Exercise instructions
Below you will find a set of lines. Repeat them all exactly.

[Stored data entries]
----

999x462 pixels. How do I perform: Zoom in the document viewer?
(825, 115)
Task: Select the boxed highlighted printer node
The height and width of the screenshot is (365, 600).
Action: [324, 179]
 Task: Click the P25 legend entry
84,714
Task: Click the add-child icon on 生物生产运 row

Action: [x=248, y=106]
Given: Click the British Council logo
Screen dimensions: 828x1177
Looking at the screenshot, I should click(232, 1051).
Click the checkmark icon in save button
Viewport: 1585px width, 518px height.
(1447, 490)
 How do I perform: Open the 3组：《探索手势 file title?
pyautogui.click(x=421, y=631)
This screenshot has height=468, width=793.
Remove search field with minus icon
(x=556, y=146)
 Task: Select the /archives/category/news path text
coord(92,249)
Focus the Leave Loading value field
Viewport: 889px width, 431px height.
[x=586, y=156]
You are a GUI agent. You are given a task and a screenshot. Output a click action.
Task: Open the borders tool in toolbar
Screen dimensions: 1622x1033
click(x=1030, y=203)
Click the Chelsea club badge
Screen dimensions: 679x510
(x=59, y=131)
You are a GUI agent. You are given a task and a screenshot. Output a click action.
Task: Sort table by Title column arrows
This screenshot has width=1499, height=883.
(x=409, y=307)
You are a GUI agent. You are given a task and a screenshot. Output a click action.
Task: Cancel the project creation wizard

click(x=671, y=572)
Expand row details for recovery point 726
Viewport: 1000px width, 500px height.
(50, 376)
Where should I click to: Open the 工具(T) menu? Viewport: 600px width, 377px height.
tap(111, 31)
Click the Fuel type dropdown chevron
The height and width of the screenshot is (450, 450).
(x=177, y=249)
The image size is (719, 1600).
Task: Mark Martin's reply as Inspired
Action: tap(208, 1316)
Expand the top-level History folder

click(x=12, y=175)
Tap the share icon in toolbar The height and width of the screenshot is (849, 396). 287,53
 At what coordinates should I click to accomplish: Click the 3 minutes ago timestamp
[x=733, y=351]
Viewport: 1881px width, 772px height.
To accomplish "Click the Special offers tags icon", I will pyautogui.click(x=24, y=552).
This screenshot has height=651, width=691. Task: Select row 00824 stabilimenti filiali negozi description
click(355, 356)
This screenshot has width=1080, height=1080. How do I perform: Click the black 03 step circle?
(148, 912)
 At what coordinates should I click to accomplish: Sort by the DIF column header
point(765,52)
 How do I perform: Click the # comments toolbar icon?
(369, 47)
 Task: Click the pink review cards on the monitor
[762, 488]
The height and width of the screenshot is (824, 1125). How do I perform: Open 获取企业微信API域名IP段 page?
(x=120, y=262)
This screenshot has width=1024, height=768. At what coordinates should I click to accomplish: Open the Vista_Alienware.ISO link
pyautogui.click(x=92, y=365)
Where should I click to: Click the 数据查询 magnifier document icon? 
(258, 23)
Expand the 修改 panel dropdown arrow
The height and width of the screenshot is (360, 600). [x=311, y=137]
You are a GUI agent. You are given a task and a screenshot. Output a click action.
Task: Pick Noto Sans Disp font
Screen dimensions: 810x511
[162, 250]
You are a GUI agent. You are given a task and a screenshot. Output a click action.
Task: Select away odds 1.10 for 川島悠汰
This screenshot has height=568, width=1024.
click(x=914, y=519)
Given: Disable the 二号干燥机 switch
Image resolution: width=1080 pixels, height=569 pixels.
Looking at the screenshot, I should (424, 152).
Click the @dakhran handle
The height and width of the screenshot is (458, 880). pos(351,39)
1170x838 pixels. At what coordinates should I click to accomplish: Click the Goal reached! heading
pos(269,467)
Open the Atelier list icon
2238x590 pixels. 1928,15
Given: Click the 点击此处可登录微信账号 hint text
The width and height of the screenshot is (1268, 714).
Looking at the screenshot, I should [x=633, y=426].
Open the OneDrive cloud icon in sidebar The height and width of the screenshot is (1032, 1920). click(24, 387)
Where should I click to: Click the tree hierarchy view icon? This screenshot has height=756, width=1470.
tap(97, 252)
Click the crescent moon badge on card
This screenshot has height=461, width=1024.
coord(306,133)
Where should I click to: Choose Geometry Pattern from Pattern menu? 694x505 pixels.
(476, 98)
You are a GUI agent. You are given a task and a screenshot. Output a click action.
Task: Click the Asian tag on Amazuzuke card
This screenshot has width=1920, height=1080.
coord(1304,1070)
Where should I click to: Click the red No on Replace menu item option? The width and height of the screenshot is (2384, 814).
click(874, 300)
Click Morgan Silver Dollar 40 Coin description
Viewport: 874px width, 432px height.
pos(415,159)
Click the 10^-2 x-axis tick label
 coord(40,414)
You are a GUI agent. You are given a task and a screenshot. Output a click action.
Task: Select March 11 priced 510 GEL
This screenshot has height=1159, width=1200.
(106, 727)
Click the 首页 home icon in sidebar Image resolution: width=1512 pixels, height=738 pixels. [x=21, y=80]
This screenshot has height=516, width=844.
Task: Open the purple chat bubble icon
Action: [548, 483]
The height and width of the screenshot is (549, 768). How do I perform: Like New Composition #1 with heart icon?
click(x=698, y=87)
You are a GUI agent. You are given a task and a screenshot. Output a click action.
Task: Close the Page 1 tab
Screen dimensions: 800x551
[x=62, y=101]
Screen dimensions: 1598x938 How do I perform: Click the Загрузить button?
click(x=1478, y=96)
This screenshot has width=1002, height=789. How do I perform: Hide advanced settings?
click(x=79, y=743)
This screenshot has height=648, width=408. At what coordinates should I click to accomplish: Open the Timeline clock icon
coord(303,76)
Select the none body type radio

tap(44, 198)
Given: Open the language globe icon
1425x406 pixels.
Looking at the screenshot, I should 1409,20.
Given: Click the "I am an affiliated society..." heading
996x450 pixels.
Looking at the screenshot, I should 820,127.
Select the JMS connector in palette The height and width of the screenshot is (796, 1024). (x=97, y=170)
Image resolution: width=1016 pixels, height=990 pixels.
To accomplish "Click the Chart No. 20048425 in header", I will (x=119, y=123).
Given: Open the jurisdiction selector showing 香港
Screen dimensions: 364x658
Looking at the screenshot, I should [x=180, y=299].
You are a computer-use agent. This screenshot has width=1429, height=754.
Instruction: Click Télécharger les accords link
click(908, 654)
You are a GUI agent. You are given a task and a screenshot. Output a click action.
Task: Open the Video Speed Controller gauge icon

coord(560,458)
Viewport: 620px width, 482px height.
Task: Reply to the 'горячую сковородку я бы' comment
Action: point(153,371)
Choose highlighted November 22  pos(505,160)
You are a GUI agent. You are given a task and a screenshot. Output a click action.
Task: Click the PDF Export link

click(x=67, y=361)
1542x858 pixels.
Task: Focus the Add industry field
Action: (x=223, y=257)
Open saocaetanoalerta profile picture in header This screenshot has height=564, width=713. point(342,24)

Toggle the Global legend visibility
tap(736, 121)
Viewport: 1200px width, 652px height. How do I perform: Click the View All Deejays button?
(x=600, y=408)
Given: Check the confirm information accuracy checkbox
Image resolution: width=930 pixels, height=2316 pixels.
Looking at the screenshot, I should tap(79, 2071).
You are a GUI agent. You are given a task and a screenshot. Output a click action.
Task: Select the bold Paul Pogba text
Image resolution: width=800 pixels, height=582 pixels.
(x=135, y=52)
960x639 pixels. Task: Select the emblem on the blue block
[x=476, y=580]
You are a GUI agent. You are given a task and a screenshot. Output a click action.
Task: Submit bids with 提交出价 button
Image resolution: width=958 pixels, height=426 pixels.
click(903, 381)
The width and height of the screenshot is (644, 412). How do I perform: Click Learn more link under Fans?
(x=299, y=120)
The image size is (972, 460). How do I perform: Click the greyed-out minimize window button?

----

Output of the task
999x462 pixels. How do I perform: Zoom in the document viewer?
(825, 115)
Task: Select the boxed highlighted printer node
The height and width of the screenshot is (365, 600).
Action: [324, 179]
 Task: Click the P25 legend entry
84,714
Task: Click the add-child icon on 生物生产运 row

Action: [x=248, y=106]
Given: Click the British Council logo
Screen dimensions: 828x1177
Looking at the screenshot, I should click(232, 1051).
Click the checkmark icon in save button
Viewport: 1585px width, 518px height.
(1447, 490)
 How do I perform: Open the 3组：《探索手势 file title?
pyautogui.click(x=421, y=631)
This screenshot has height=468, width=793.
Remove search field with minus icon
(x=556, y=146)
 Task: Select the /archives/category/news path text
coord(92,249)
Focus the Leave Loading value field
Viewport: 889px width, 431px height.
[x=586, y=156]
You are a GUI agent. You are given a task and a screenshot. Output a click action.
Task: Open the borders tool in toolbar
Screen dimensions: 1622x1033
click(x=1030, y=203)
Click the Chelsea club badge
Screen dimensions: 679x510
(x=59, y=131)
You are a GUI agent. You are given a task and a screenshot. Output a click action.
Task: Sort table by Title column arrows
This screenshot has width=1499, height=883.
(x=409, y=307)
You are a GUI agent. You are given a task and a screenshot. Output a click action.
Task: Cancel the project creation wizard

click(x=671, y=572)
Expand row details for recovery point 726
Viewport: 1000px width, 500px height.
(50, 376)
Where should I click to: Open the 工具(T) menu? Viewport: 600px width, 377px height.
tap(111, 31)
Click the Fuel type dropdown chevron
The height and width of the screenshot is (450, 450).
(x=177, y=249)
The image size is (719, 1600).
Task: Mark Martin's reply as Inspired
Action: tap(208, 1316)
Expand the top-level History folder

click(x=12, y=175)
Tap the share icon in toolbar The height and width of the screenshot is (849, 396). 287,53
 At what coordinates should I click to accomplish: Click the 3 minutes ago timestamp
[x=733, y=351]
Viewport: 1881px width, 772px height.
To accomplish "Click the Special offers tags icon", I will pyautogui.click(x=24, y=552).
This screenshot has height=651, width=691. Task: Select row 00824 stabilimenti filiali negozi description
click(355, 356)
This screenshot has width=1080, height=1080. How do I perform: Click the black 03 step circle?
(148, 912)
 At what coordinates should I click to accomplish: Sort by the DIF column header
point(765,52)
 How do I perform: Click the # comments toolbar icon?
(369, 47)
 Task: Click the pink review cards on the monitor
[762, 488]
The height and width of the screenshot is (824, 1125). How do I perform: Open 获取企业微信API域名IP段 page?
(x=120, y=262)
This screenshot has width=1024, height=768. At what coordinates should I click to accomplish: Open the Vista_Alienware.ISO link
pyautogui.click(x=92, y=365)
Where should I click to: Click the 数据查询 magnifier document icon? 
(258, 23)
Expand the 修改 panel dropdown arrow
The height and width of the screenshot is (360, 600). [x=311, y=137]
You are a GUI agent. You are given a task and a screenshot. Output a click action.
Task: Pick Noto Sans Disp font
Screen dimensions: 810x511
[162, 250]
You are a GUI agent. You are given a task and a screenshot. Output a click action.
Task: Select away odds 1.10 for 川島悠汰
This screenshot has height=568, width=1024.
click(x=914, y=519)
Given: Disable the 二号干燥机 switch
Image resolution: width=1080 pixels, height=569 pixels.
Looking at the screenshot, I should (424, 152).
Click the @dakhran handle
The height and width of the screenshot is (458, 880). pos(351,39)
1170x838 pixels. At what coordinates should I click to accomplish: Click the Goal reached! heading
pos(269,467)
Open the Atelier list icon
2238x590 pixels. 1928,15
Given: Click the 点击此处可登录微信账号 hint text
The width and height of the screenshot is (1268, 714).
Looking at the screenshot, I should [x=633, y=426].
Open the OneDrive cloud icon in sidebar The height and width of the screenshot is (1032, 1920). click(24, 387)
Where should I click to: Click the tree hierarchy view icon? This screenshot has height=756, width=1470.
tap(97, 252)
Click the crescent moon badge on card
This screenshot has height=461, width=1024.
coord(306,133)
Where should I click to: Choose Geometry Pattern from Pattern menu? 694x505 pixels.
(476, 98)
You are a GUI agent. You are given a task and a screenshot. Output a click action.
Task: Click the Asian tag on Amazuzuke card
This screenshot has width=1920, height=1080.
coord(1304,1070)
Where should I click to: Click the red No on Replace menu item option? The width and height of the screenshot is (2384, 814).
click(874, 300)
Click Morgan Silver Dollar 40 Coin description
Viewport: 874px width, 432px height.
pos(415,159)
Click the 10^-2 x-axis tick label
 coord(40,414)
You are a GUI agent. You are given a task and a screenshot. Output a click action.
Task: Select March 11 priced 510 GEL
This screenshot has height=1159, width=1200.
(106, 727)
Click the 首页 home icon in sidebar Image resolution: width=1512 pixels, height=738 pixels. [x=21, y=80]
This screenshot has height=516, width=844.
Task: Open the purple chat bubble icon
Action: [548, 483]
The height and width of the screenshot is (549, 768). How do I perform: Like New Composition #1 with heart icon?
click(x=698, y=87)
You are a GUI agent. You are given a task and a screenshot. Output a click action.
Task: Close the Page 1 tab
Screen dimensions: 800x551
[x=62, y=101]
Screen dimensions: 1598x938 How do I perform: Click the Загрузить button?
click(x=1478, y=96)
This screenshot has width=1002, height=789. How do I perform: Hide advanced settings?
click(x=79, y=743)
This screenshot has height=648, width=408. At what coordinates should I click to accomplish: Open the Timeline clock icon
coord(303,76)
Select the none body type radio

tap(44, 198)
Given: Open the language globe icon
1425x406 pixels.
Looking at the screenshot, I should 1409,20.
Given: Click the "I am an affiliated society..." heading
996x450 pixels.
Looking at the screenshot, I should 820,127.
Select the JMS connector in palette The height and width of the screenshot is (796, 1024). (x=97, y=170)
Image resolution: width=1016 pixels, height=990 pixels.
To accomplish "Click the Chart No. 20048425 in header", I will (x=119, y=123).
Given: Open the jurisdiction selector showing 香港
Screen dimensions: 364x658
Looking at the screenshot, I should [x=180, y=299].
You are a computer-use agent. This screenshot has width=1429, height=754.
Instruction: Click Télécharger les accords link
click(908, 654)
You are a GUI agent. You are given a task and a screenshot. Output a click action.
Task: Open the Video Speed Controller gauge icon

coord(560,458)
Viewport: 620px width, 482px height.
Task: Reply to the 'горячую сковородку я бы' comment
Action: point(153,371)
Choose highlighted November 22  pos(505,160)
You are a GUI agent. You are given a task and a screenshot. Output a click action.
Task: Click the PDF Export link

click(x=67, y=361)
1542x858 pixels.
Task: Focus the Add industry field
Action: (x=223, y=257)
Open saocaetanoalerta profile picture in header This screenshot has height=564, width=713. point(342,24)

Toggle the Global legend visibility
tap(736, 121)
Viewport: 1200px width, 652px height. How do I perform: Click the View All Deejays button?
(x=600, y=408)
Given: Check the confirm information accuracy checkbox
Image resolution: width=930 pixels, height=2316 pixels.
Looking at the screenshot, I should tap(79, 2071).
You are a GUI agent. You are given a task and a screenshot. Output a click action.
Task: Select the bold Paul Pogba text
Image resolution: width=800 pixels, height=582 pixels.
(x=135, y=52)
960x639 pixels. Task: Select the emblem on the blue block
[x=476, y=580]
You are a GUI agent. You are given a task and a screenshot. Output a click action.
Task: Submit bids with 提交出价 button
Image resolution: width=958 pixels, height=426 pixels.
click(903, 381)
The width and height of the screenshot is (644, 412). How do I perform: Click Learn more link under Fans?
(x=299, y=120)
The image size is (972, 460). How do I perform: Click the greyed-out minimize window button?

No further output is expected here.